### Задача:
Выпишите из листинга все строки, где встречается слово «located».
········
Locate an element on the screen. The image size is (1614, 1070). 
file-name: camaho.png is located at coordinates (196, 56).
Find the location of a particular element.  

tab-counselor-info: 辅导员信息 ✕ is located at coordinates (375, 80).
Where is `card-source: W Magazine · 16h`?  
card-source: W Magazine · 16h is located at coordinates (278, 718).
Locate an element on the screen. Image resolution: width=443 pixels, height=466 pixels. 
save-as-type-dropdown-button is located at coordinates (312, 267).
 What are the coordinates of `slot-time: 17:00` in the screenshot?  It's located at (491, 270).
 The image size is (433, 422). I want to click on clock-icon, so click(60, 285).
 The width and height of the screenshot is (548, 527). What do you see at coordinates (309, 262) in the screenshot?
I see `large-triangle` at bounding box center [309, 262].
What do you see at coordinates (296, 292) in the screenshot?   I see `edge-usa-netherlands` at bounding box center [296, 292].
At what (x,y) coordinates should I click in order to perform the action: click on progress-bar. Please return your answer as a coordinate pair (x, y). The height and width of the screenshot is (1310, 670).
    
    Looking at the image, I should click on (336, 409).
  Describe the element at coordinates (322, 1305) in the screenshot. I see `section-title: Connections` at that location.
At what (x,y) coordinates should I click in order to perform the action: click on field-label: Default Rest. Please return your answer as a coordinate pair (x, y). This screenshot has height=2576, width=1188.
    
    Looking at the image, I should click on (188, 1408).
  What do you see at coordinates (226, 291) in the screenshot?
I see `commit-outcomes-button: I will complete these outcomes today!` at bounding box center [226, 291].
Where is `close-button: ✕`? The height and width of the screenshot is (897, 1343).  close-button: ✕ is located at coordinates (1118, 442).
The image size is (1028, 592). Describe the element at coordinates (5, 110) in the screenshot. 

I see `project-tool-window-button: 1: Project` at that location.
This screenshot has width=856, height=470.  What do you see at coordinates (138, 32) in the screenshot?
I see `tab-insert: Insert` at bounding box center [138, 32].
········
### Результат:
file-name: camaho.png is located at coordinates (196, 56).
tab-counselor-info: 辅导员信息 ✕ is located at coordinates (375, 80).
card-source: W Magazine · 16h is located at coordinates (278, 718).
save-as-type-dropdown-button is located at coordinates (312, 267).
 What are the coordinates of `slot-time: 17:00` in the screenshot?  It's located at (491, 270).
Where is `close-button: ✕`? The height and width of the screenshot is (897, 1343).  close-button: ✕ is located at coordinates (1118, 442).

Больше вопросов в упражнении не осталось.